Tuesday, March 01, 2005

That pesky judicial tyranny

The Washington Post reports today that the federal District Court in South Carolina has ruled that the federal government must either charge Jose Padilla with a crime or release him. This opinion comes as yet another blow to the President's broad assertion of war-time powers, especially as it pertains to detaining "enemy combatants" without representation, hearings or trials.

The actual opinion is a pretty good read. Section V.A compares the Padilla case to Hamdi v. Rumsfeld, Ex parte Quirin, and Ex parte Milligan, the three Supreme Court cases that deal with executive detentions in war-time. It does an excellent job showing that Hamdi can be differentiated on the bases of the place of detention (foreign battlefield vs. American soil); and that Quirin and Milligan both provide that the military may not detain citizens without direct Congressional authorization. For those interested in learning more about executive detentions and the President's war powers, this is a good starting point, I think.

The part I found really interesting, however, was Section V.B , which discusses something called the Non-Detention Act and how it applies to the Authorization for Use of Military Force (AUMF) passed by Congress on September 18, 2001. The Non-Detention Act, was passed by Congress in 1971 in (belated?) response to the Japanese-American detentions of World War II. It provides:
No citizen shall be imprisoned or otherwise detained by the United States except pursuant to an Act of Congress.

The idea behind this act was to ensure that any plans for mass detentions could not be made unilaterally by the President and that they were given some degree of democratic vetting by the Congress. Of course, in this new era in which Republicans use their control of the House Rules Committee to bar Democrats participation in law-making and limit debate, one may wonder what protection this will provide. Nonetheless, even if Congress merely acts as a rubberstamp, the act ensures that the President cannot act alone and in silence.

Anyway, in the Padilla case, the President has claimed that the AUMF from September 2001 gives him the authority to detain people. The AUMF provides in part:
[t]he President is authorized to use all necessary and appropriate force against those nations, organizations, or persons he determines planned, authorized, committed, or aided the terrorist attacks that occurred on September 11, 2001, or harbored such organizations or persons, in order to prevent any future acts of international terrorism against the United States by such nations, organizations or persons.

The first thing I think of while reading this bit of text is a hilarious and insightful post from John and Belle Have a Blog. Congress passed an authorization so broad so as to arguably give the President the power to do whatever he wants...and a pony! This is certainly the intepretation the Justice Department has asserted. Nonetheless, even in light of that interpretation, the AUMF does not authorize detentions.
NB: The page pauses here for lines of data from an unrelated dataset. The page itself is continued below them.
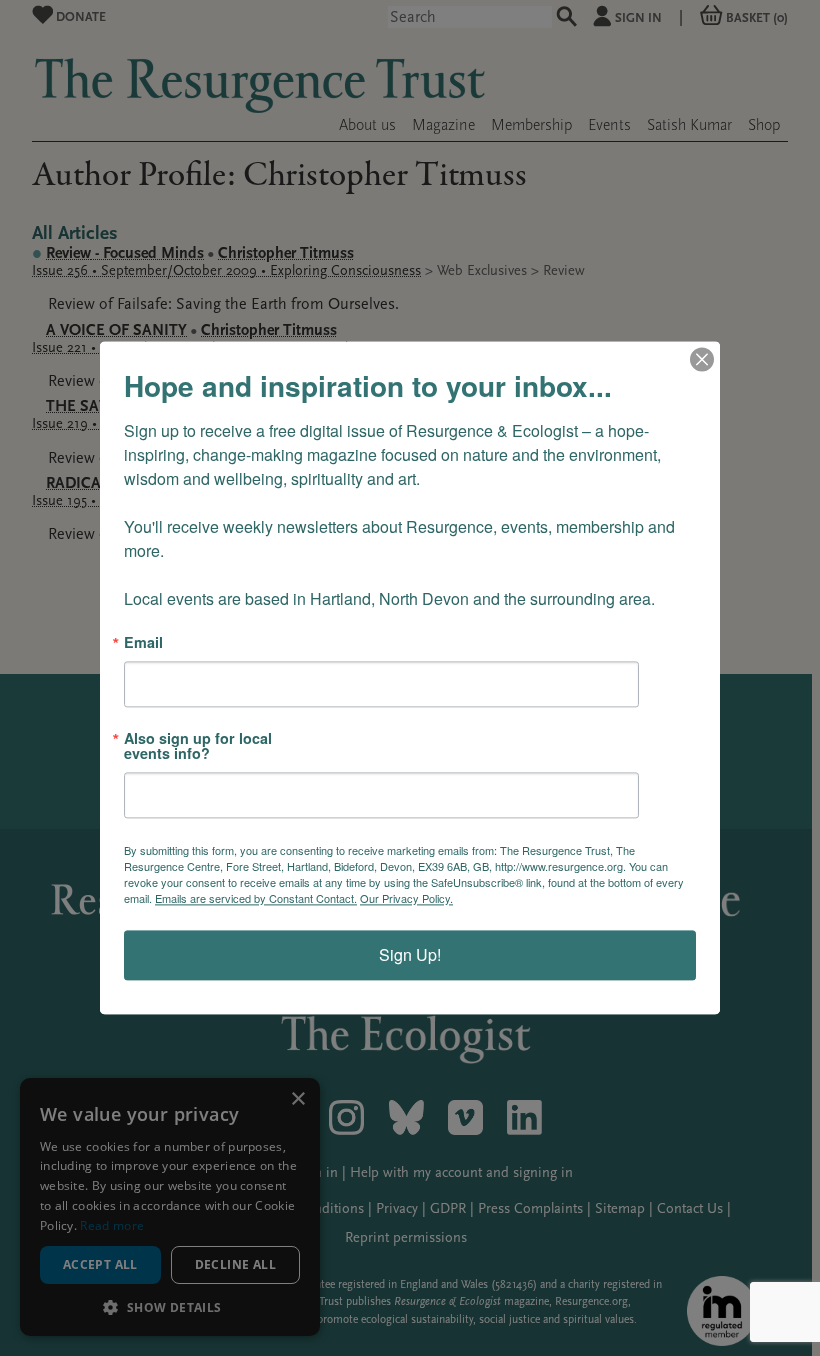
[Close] (702, 359)
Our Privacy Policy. (406, 899)
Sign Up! (410, 955)
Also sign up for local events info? (198, 746)
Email (143, 642)
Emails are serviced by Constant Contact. (256, 899)
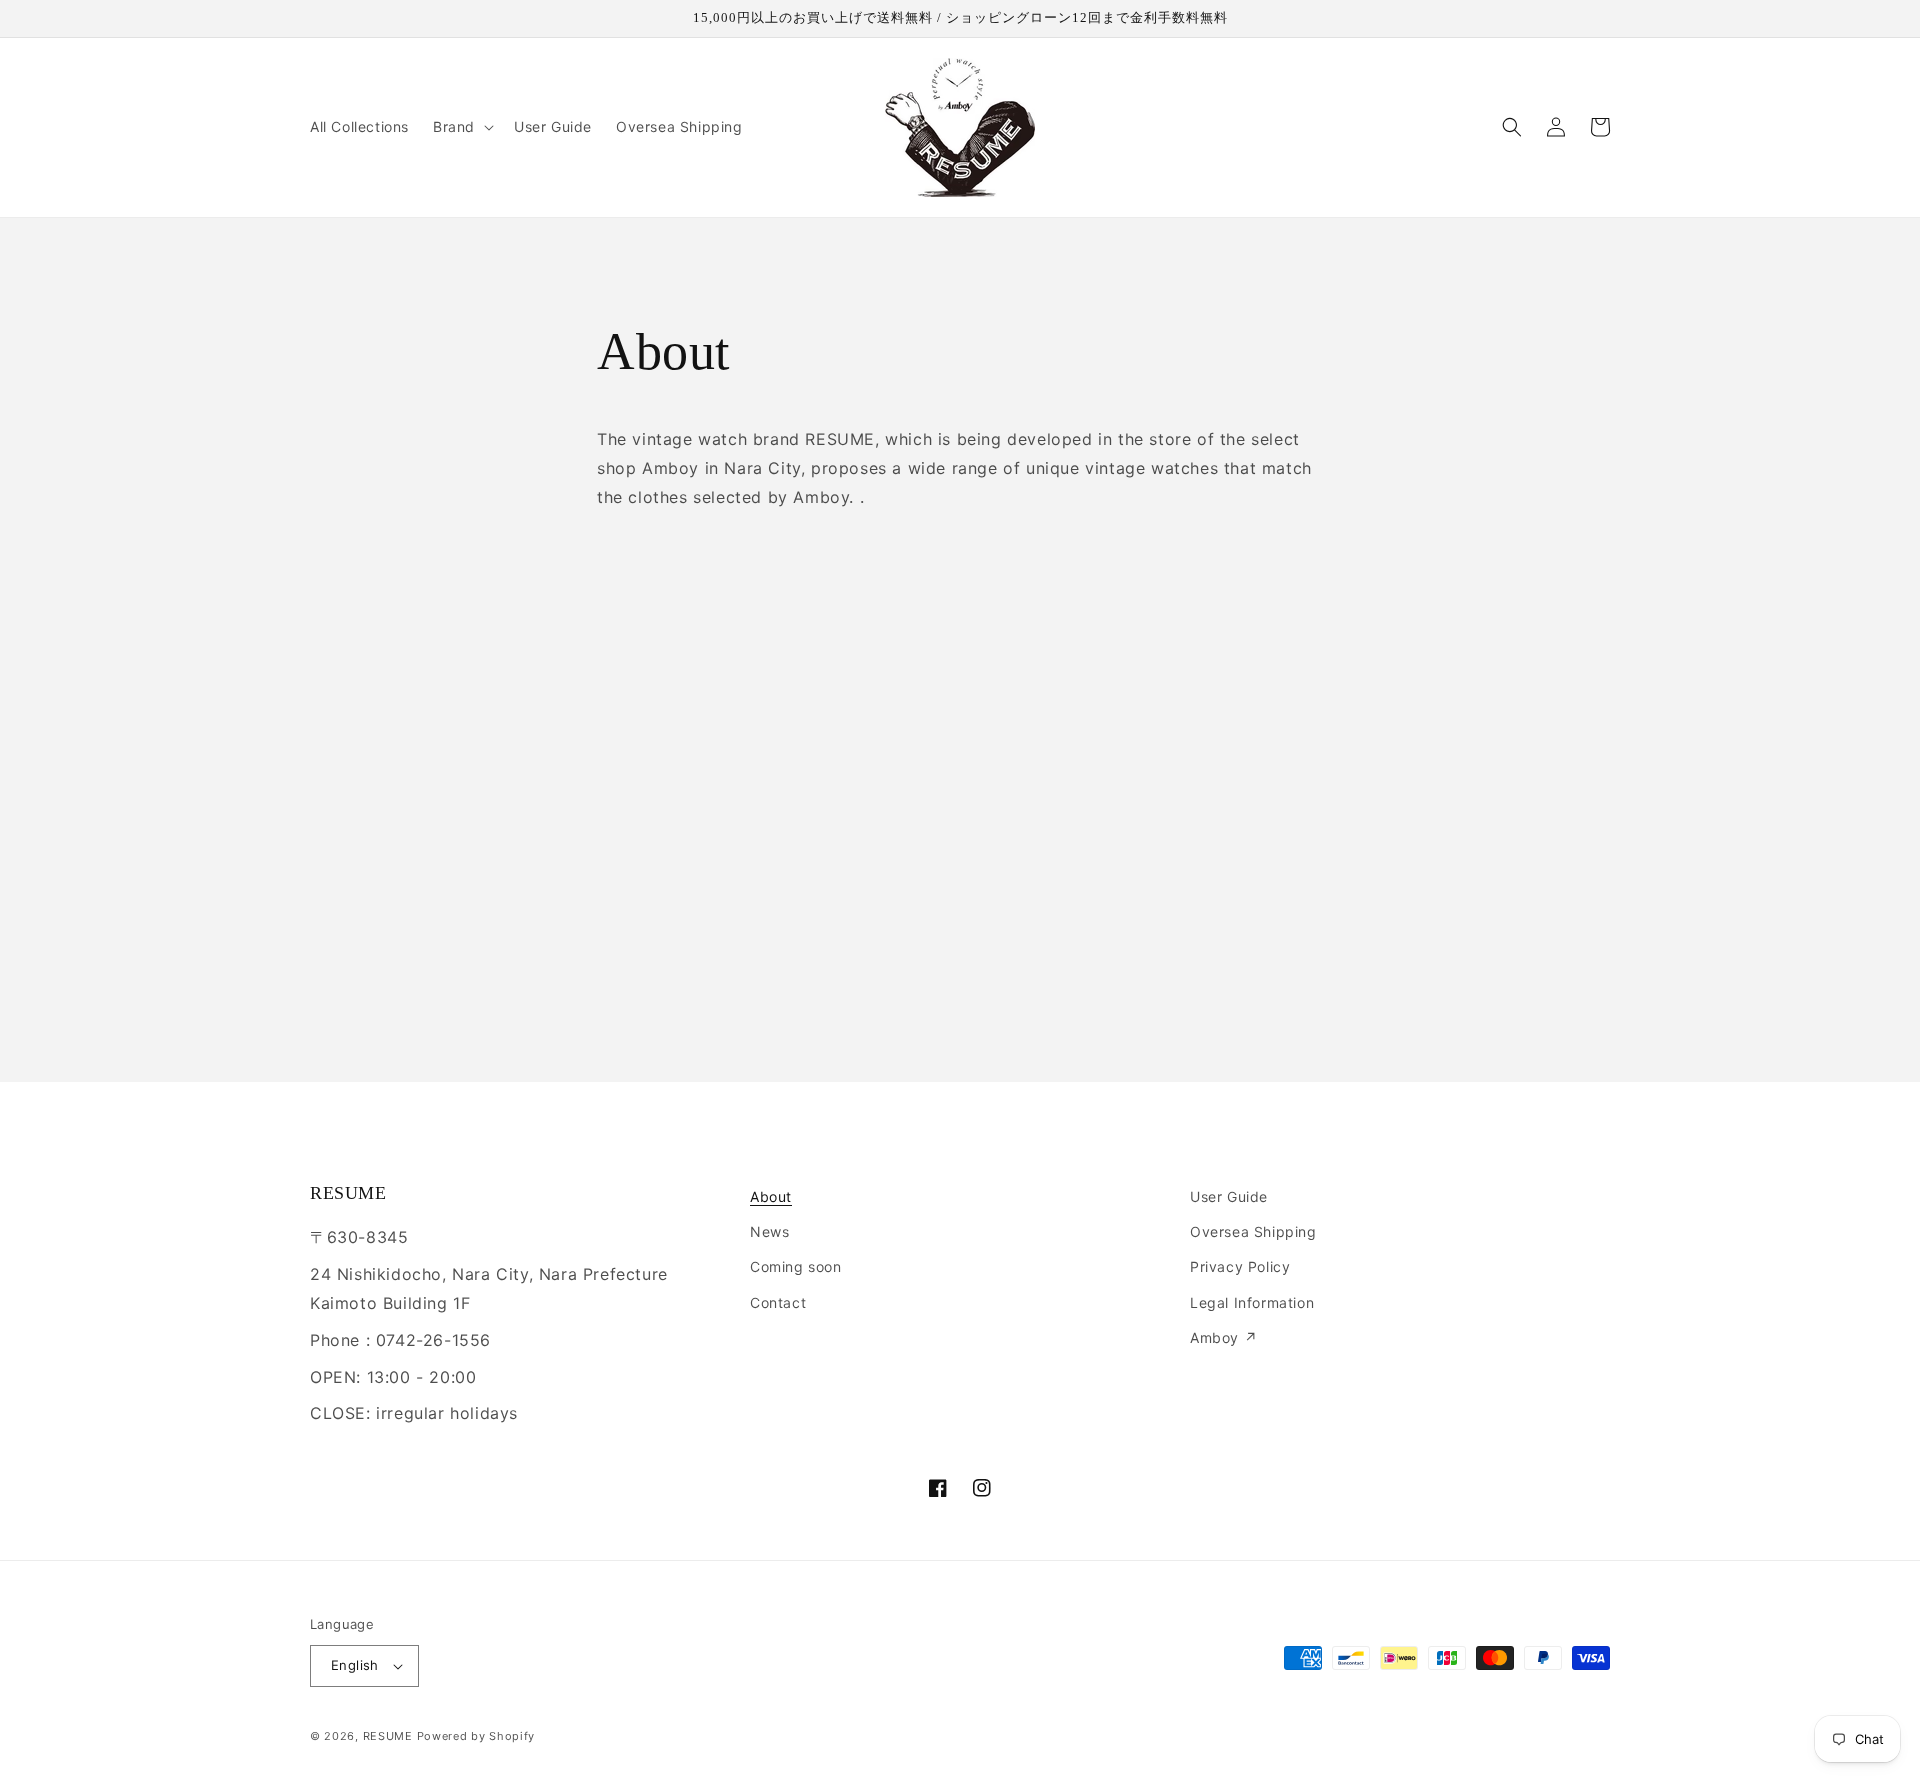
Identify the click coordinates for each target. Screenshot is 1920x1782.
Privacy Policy (1240, 1266)
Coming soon (796, 1266)
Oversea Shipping (1253, 1231)
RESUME (388, 1736)
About (771, 1196)
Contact (778, 1302)
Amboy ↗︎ (1223, 1337)
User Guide (1229, 1196)
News (769, 1231)
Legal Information (1252, 1302)
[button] (461, 127)
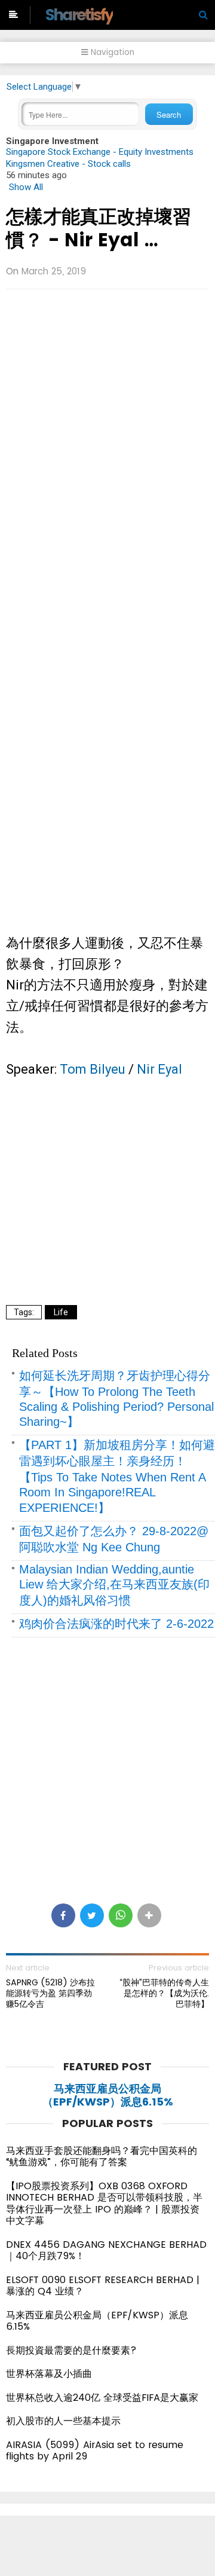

The President/Justice Dept. argue that the "all necessary and appropriate force" clause from the AUMF permit the detention of Padilla. The court summarily rejects this argument and, I think, it is the most important point in this opinion. The facts show that Padilla was arrested May 8, 2002, under the power of a material witness warrant issued by the Southern District of New York. In other words, Padilla was incarcerated under the jurisdiction of a civilian court. He remained in jail in New York until June 9, 2002, when the President declared him an unlawful combatant and transferred him to a brig in South Carolina. The President asserted that this was "necessary and appropriate". Was it? The court points out that the guy was in jail and posed no threat to anybody. In other words, necessity did not demand his removal to military jurisdiction and the President lacked the authorization of the AUMF to detain Padilla.

This case, like the torture memos and the Hamdi case, highlights this President's disturbing predilection to assert a virtually boundless executive power. Not content to let the civil legal process, with all of its procedural protections, work the President actually transferred Padilla to a jurisdiction where he clearly believed the normal constitutional protections did not apply. Thus, for going on 3 years, Padilla has sat in a detention cell without lawyers, without hearings, and without any charges to answer to. This is pure and simple, wrong. No one is saying that Padilla is innocent or should be set free. Rather, because we have a Constitution that places great value on individual autonomy and liberty, because we fought a revolution to free ourselves from authoritarian rule, because this is America, Padilla should be given the same protections and opportunities to defend himself as any other American accused of a crime. If he really is as bad and the evidence against him is as strong as John Ashcroft once suggested, then put the man on trial and ship him off to jail when a jury finds him guilty. Democracy cannot stand for long if the President insists on creating an American gulag.